* [Supplied data]
>> start

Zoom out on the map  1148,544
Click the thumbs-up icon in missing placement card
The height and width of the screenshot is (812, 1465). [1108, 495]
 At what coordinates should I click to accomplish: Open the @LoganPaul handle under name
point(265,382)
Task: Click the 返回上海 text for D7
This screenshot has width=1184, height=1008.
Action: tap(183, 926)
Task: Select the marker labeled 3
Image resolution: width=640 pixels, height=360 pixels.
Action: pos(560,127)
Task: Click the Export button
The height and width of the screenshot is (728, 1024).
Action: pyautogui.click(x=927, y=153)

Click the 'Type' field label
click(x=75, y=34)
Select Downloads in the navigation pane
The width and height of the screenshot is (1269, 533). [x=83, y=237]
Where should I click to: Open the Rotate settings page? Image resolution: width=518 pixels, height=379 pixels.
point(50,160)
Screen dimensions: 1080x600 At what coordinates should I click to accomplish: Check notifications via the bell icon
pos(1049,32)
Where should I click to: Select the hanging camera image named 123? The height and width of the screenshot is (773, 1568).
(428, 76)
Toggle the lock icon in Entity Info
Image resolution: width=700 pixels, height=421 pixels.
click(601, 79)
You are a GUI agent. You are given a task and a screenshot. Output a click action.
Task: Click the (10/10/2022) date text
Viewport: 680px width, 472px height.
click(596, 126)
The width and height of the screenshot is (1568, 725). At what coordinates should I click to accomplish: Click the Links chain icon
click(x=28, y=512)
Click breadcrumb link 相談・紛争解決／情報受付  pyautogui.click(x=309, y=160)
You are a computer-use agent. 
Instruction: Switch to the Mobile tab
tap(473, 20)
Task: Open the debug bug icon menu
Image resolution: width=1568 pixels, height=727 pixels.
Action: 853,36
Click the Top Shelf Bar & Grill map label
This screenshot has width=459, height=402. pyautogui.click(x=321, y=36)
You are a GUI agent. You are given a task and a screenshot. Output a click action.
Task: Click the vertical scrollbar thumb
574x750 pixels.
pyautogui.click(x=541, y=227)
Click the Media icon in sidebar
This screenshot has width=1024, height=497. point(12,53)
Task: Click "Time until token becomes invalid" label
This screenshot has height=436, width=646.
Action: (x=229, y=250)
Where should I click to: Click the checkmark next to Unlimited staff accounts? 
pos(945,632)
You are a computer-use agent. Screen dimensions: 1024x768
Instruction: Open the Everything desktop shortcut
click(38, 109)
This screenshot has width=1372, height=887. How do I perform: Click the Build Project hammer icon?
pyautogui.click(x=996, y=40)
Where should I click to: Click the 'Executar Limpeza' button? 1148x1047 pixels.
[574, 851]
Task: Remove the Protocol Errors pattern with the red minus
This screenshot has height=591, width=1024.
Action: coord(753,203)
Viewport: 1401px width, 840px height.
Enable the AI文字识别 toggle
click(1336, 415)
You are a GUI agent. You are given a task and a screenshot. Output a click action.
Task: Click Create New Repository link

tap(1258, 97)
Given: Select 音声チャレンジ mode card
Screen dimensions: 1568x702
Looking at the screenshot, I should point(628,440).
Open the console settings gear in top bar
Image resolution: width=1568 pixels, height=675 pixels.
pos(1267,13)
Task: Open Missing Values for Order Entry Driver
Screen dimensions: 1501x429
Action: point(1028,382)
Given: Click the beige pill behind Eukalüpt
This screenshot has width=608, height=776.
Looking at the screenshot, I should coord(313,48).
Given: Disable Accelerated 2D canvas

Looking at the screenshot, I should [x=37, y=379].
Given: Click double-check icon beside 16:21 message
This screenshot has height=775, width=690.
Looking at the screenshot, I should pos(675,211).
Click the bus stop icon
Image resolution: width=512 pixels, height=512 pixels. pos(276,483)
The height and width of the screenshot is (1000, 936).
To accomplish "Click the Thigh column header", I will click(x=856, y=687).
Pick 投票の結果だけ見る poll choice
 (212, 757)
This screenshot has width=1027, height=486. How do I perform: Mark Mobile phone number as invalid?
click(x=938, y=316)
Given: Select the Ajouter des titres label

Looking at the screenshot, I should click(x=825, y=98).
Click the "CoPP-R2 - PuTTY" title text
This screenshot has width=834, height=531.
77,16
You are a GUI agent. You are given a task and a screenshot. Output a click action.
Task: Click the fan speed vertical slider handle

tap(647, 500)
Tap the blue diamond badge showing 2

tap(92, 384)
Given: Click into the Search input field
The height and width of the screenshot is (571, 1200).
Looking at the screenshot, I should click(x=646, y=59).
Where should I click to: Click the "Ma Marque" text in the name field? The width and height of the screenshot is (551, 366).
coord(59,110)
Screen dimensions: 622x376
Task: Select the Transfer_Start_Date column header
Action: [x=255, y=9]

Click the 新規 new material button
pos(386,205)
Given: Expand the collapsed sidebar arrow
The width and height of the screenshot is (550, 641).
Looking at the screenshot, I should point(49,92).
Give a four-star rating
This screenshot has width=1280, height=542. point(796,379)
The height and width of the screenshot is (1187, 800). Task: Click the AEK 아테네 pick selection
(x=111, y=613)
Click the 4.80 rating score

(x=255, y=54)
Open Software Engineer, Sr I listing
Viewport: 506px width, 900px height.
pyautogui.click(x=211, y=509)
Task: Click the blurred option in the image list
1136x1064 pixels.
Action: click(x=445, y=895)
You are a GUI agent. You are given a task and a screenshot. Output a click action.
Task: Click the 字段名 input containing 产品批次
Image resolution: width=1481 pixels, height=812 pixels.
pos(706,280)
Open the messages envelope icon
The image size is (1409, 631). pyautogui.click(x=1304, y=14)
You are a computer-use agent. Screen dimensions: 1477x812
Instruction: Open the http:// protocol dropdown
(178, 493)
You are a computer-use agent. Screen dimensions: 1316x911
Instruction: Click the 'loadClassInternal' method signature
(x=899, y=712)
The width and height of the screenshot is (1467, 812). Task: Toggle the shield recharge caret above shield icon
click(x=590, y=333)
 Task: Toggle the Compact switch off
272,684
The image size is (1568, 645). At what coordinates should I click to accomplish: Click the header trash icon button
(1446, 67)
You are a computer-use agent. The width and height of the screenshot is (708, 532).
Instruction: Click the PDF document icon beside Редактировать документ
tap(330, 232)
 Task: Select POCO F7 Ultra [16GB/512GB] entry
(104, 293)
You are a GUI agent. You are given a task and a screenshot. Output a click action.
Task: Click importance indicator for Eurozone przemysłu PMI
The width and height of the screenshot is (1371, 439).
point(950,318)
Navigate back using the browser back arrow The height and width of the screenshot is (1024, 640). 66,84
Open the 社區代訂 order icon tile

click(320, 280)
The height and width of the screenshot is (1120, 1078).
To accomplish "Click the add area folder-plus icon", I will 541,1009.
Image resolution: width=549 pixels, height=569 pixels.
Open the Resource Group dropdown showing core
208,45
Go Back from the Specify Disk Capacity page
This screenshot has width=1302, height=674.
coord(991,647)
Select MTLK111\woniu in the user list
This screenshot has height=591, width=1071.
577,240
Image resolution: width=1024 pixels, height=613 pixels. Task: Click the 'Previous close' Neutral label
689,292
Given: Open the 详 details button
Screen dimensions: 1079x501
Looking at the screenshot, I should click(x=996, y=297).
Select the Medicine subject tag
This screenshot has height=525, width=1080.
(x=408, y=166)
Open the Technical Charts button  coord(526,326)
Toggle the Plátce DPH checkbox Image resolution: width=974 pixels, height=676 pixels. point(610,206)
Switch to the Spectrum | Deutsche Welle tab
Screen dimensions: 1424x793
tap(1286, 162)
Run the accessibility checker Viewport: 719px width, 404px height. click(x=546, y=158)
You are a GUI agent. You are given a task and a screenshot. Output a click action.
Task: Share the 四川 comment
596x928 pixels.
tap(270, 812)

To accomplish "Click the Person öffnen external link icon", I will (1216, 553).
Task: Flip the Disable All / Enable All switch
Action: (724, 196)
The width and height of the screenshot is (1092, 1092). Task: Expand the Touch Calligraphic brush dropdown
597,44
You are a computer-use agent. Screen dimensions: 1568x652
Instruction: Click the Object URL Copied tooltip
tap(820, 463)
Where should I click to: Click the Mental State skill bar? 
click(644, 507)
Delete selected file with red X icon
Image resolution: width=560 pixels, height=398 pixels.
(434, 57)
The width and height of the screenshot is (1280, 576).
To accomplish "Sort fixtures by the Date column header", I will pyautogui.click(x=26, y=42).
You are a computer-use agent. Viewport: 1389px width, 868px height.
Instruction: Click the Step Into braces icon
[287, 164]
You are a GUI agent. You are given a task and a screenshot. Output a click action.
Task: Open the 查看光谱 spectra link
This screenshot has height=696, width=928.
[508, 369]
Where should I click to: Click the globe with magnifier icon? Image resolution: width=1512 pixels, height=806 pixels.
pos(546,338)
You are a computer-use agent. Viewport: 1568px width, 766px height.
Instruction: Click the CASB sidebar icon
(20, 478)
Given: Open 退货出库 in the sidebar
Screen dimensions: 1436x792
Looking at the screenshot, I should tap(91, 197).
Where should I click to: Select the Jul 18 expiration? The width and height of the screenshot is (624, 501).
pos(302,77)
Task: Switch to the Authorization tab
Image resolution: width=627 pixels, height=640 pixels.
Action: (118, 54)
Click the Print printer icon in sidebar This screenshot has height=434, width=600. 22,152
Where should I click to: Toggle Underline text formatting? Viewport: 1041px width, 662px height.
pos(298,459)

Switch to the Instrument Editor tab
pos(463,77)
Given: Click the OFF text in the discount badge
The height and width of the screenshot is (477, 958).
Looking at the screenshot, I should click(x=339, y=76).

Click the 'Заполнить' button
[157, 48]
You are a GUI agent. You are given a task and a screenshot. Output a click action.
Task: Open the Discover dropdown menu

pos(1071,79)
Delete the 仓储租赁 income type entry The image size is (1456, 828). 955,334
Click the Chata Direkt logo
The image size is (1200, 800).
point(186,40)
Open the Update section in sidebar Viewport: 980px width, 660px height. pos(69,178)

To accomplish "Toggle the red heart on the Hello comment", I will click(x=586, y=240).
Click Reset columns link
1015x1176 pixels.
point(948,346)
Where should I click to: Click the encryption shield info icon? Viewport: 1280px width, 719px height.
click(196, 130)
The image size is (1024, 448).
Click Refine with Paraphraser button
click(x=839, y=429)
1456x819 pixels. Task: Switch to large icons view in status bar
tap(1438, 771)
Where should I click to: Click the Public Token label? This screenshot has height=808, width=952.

>> end

* [Short problem] Copy the material from its first line through the line containing "Action: pos(560,127)", swapping "marker" for "pin" and leaving everything else as it is.

* [The answer]
Zoom out on the map  1148,544
Click the thumbs-up icon in missing placement card
The height and width of the screenshot is (812, 1465). [1108, 495]
 At what coordinates should I click to accomplish: Open the @LoganPaul handle under name
point(265,382)
Task: Click the 返回上海 text for D7
This screenshot has width=1184, height=1008.
Action: tap(183, 926)
Task: Select the pin labeled 3
Image resolution: width=640 pixels, height=360 pixels.
Action: pos(560,127)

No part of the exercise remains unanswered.